#### [Task to carry out]
Scan the records below for the string "target" and return every line where it appears.

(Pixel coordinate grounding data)
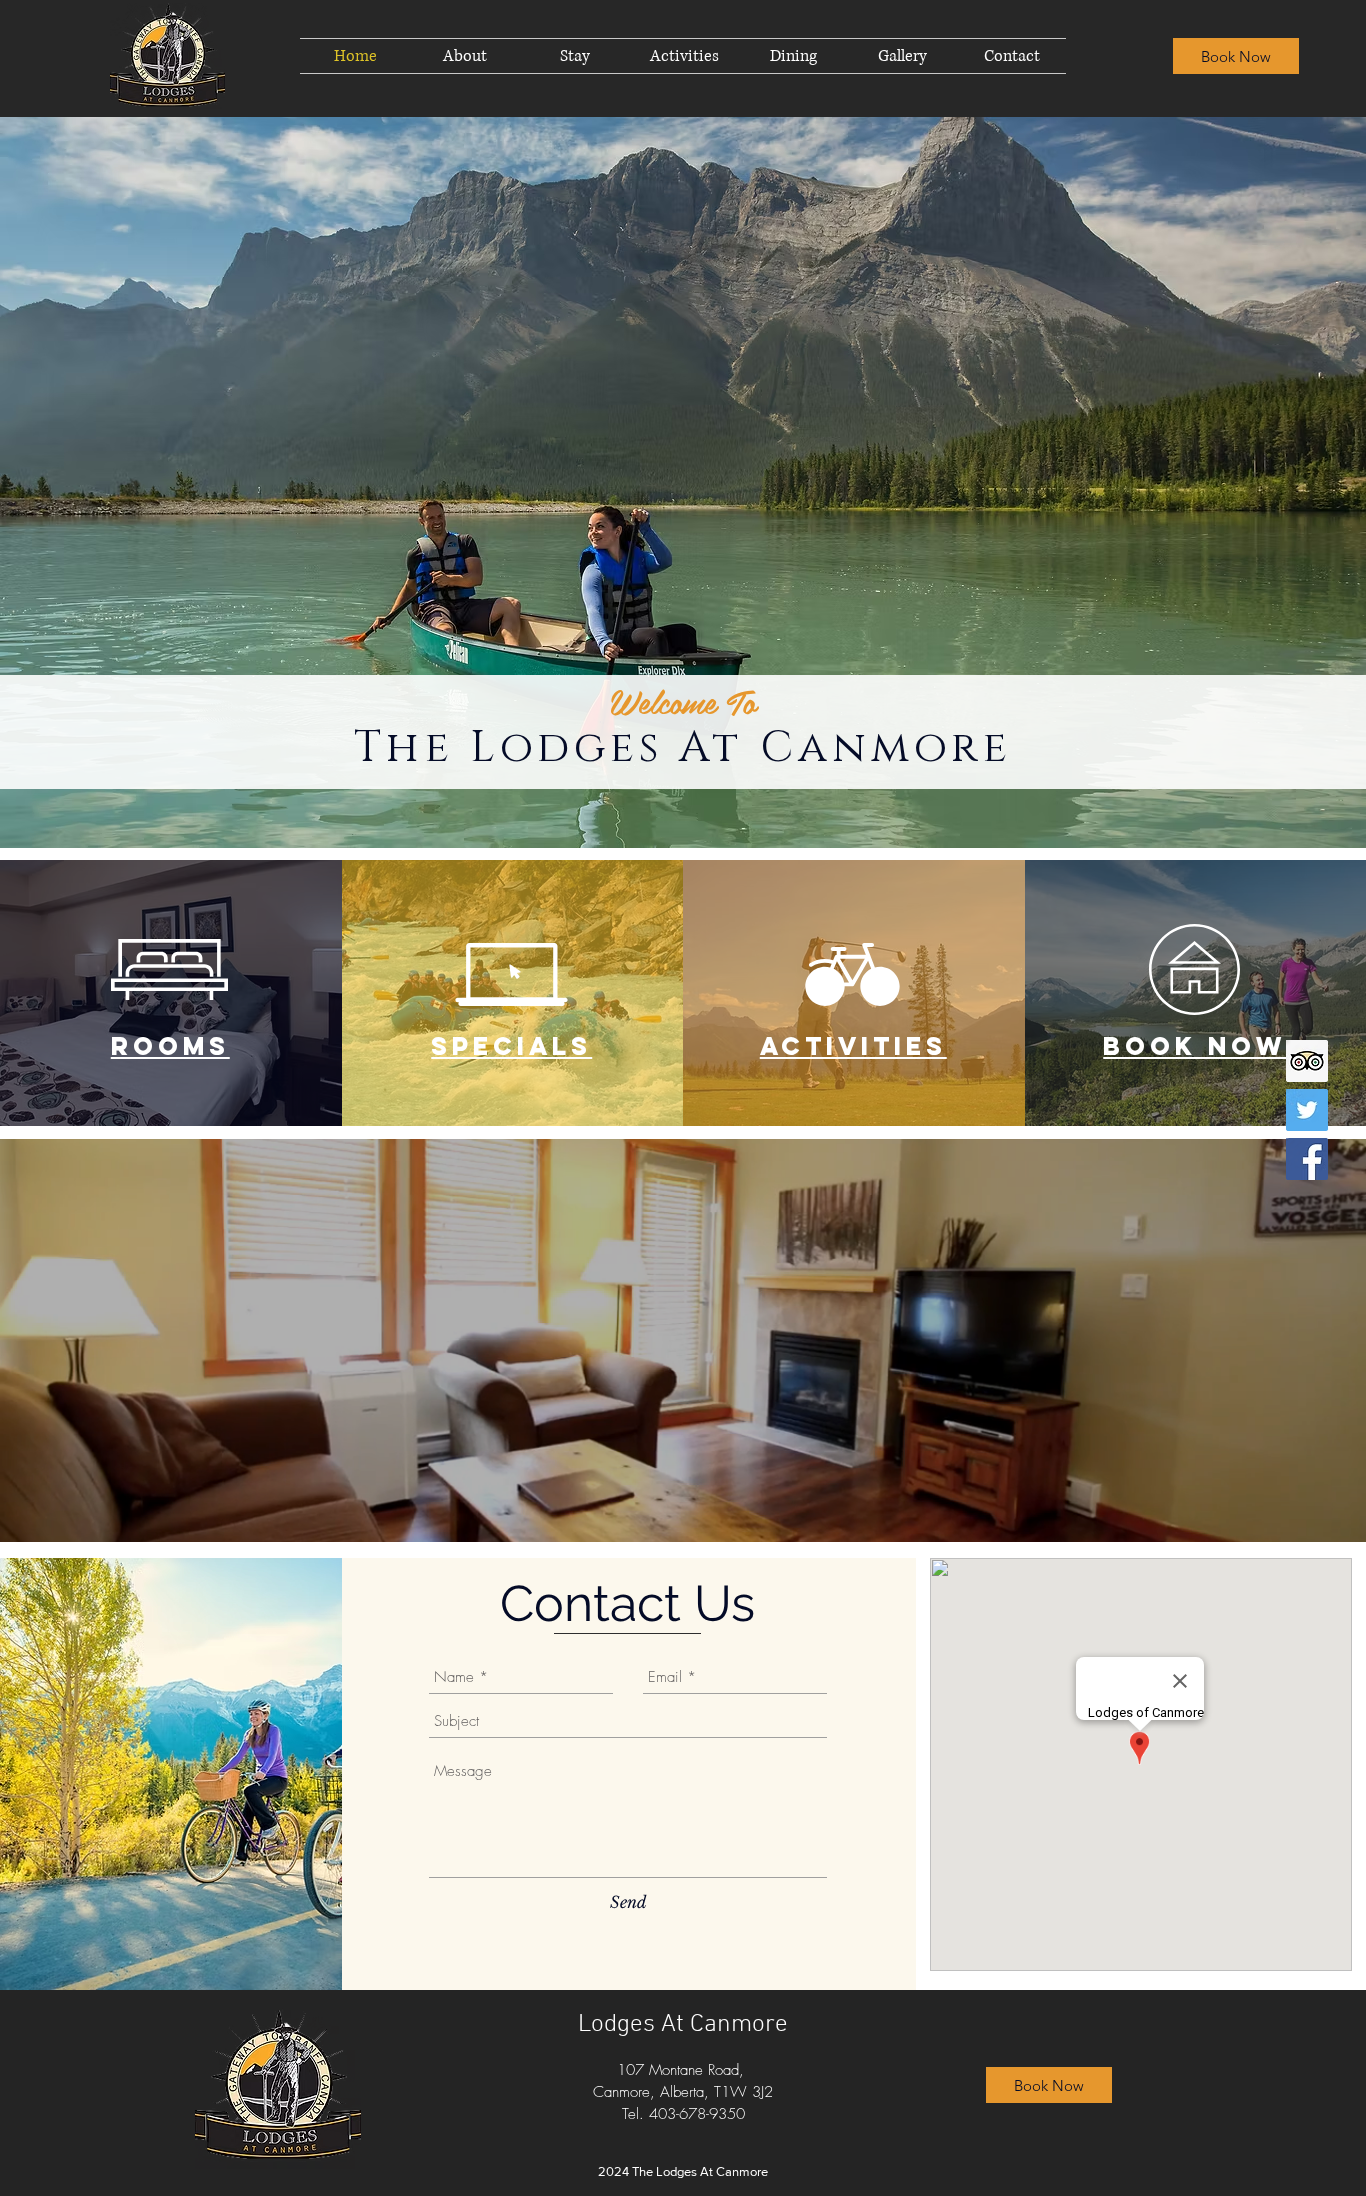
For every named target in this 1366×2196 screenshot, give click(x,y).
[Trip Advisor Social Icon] (1307, 1061)
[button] (575, 56)
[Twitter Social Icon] (1307, 1110)
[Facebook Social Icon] (1307, 1159)
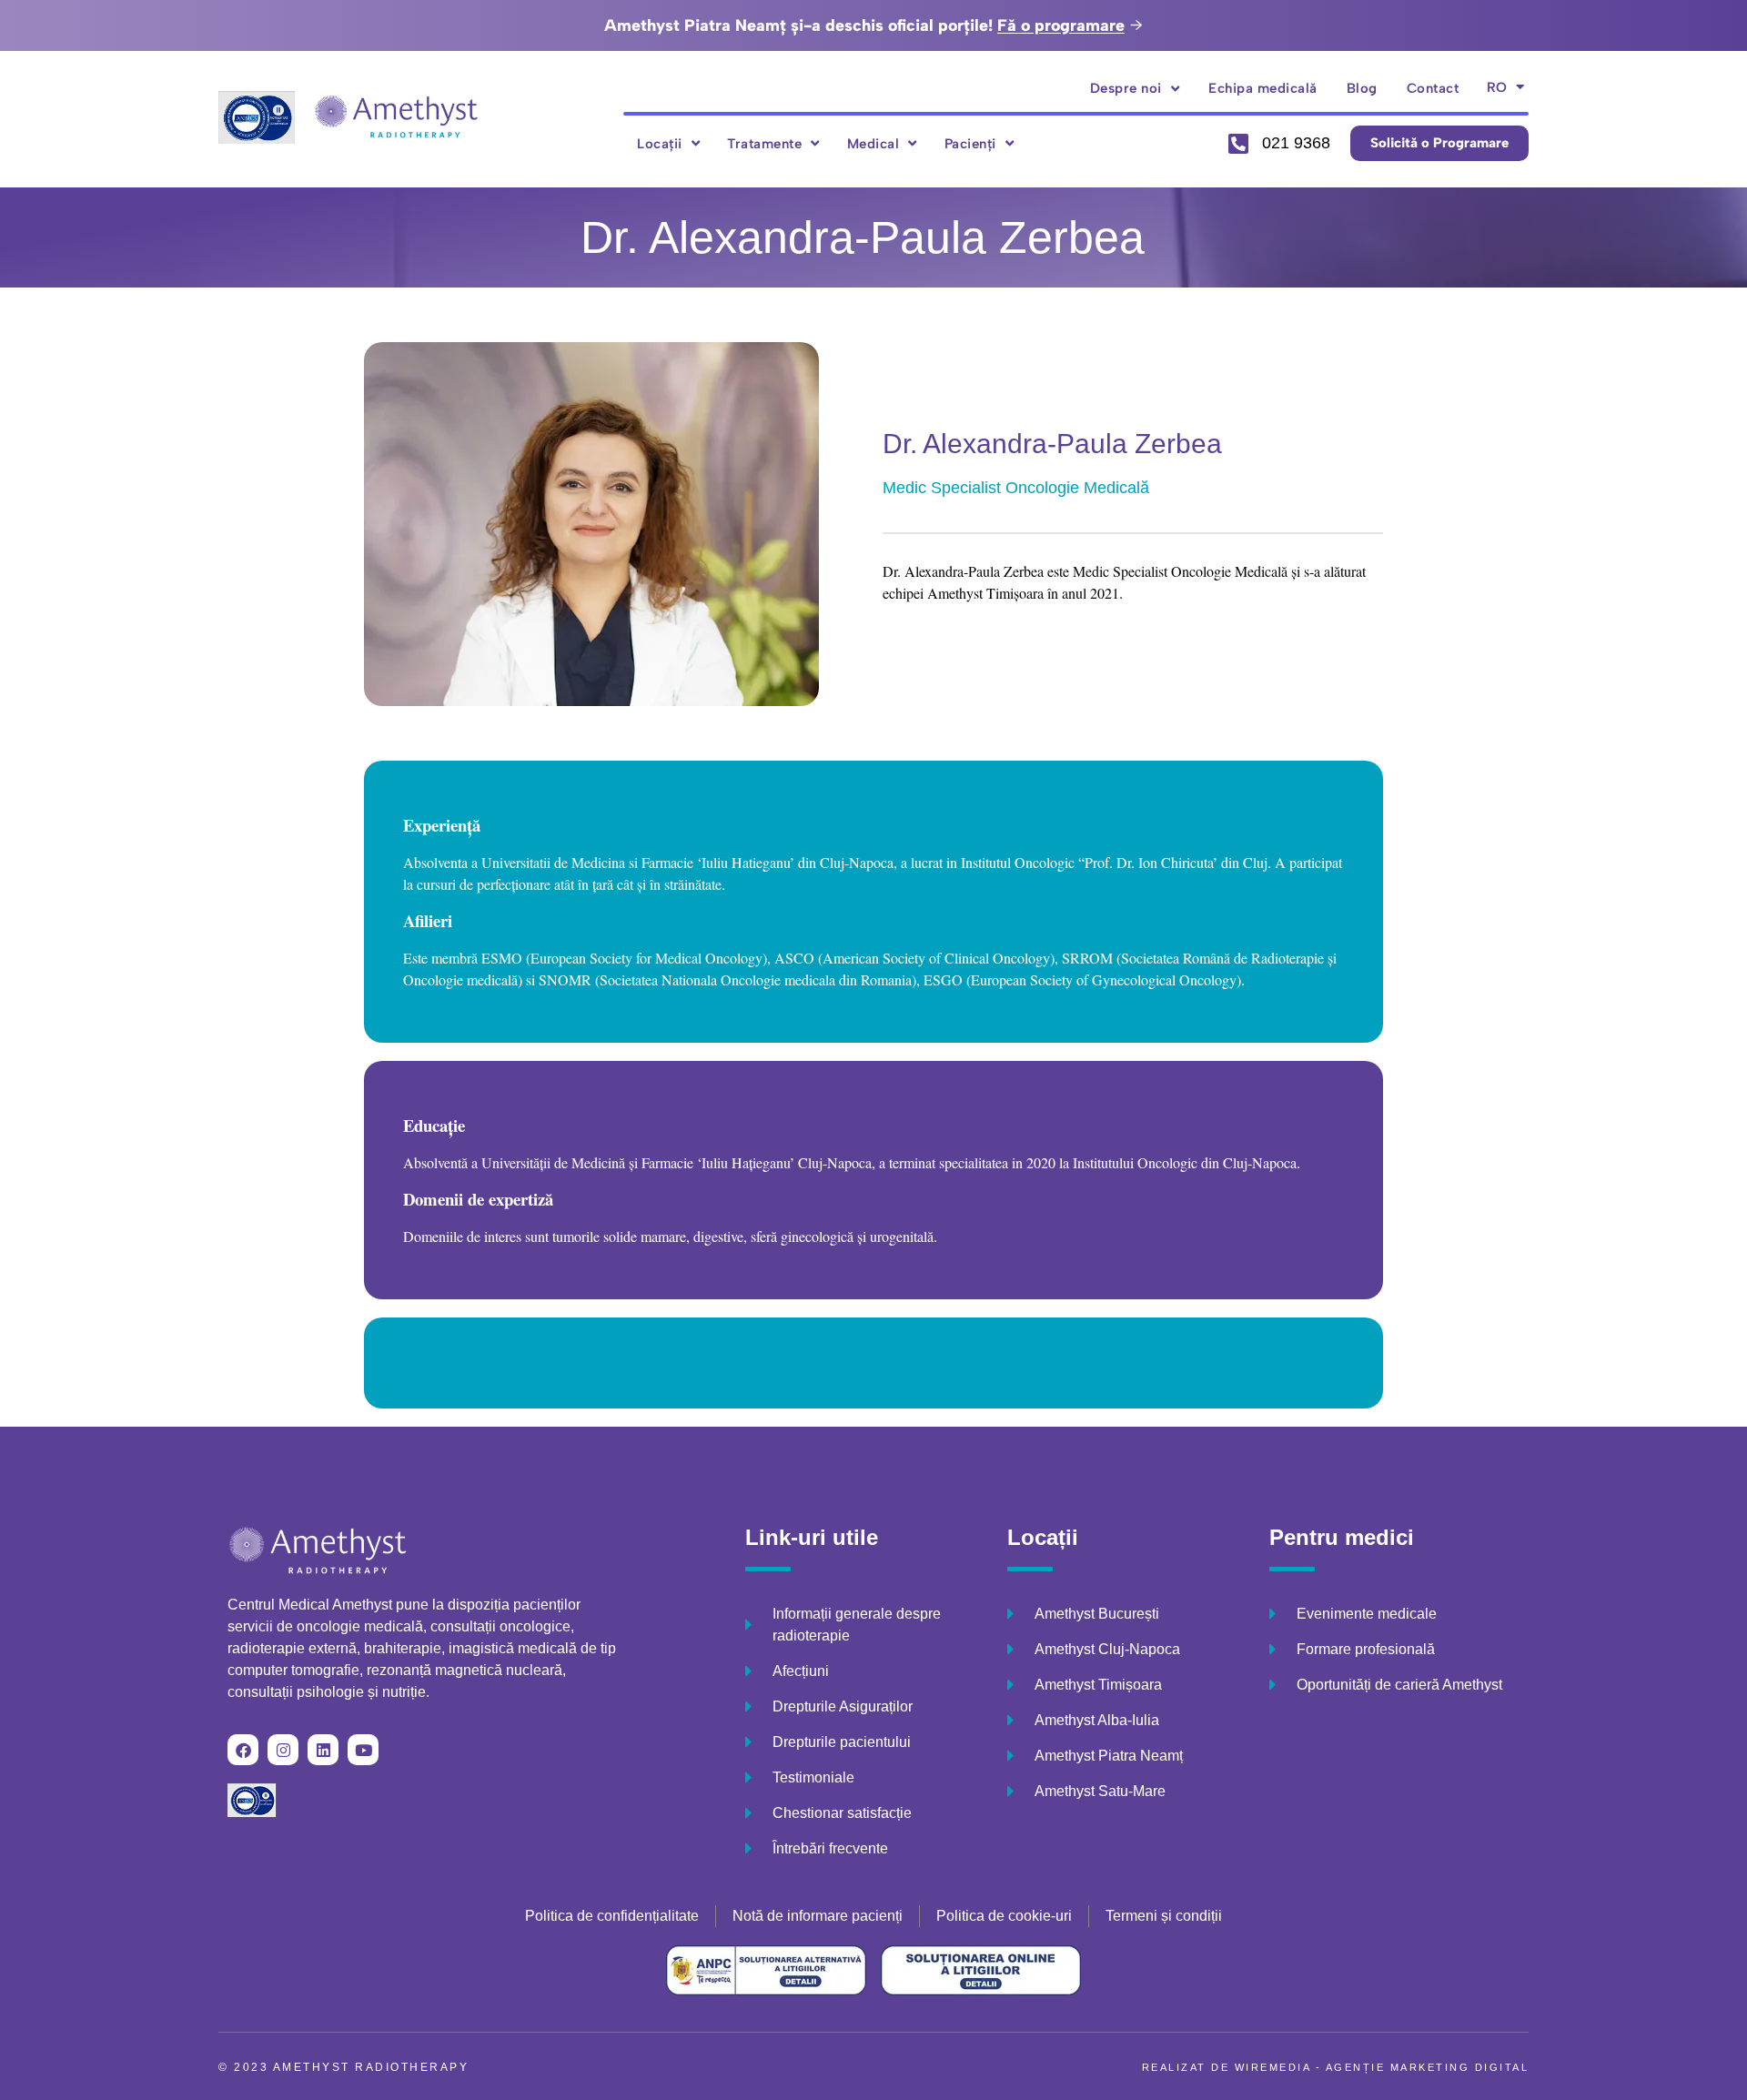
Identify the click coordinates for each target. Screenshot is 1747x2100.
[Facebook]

#### [Problem solution]
For every named target in this 1366×2196 screenshot, give click(x,y).
Identify the click coordinates for each target. Screenshot is 1747x2100.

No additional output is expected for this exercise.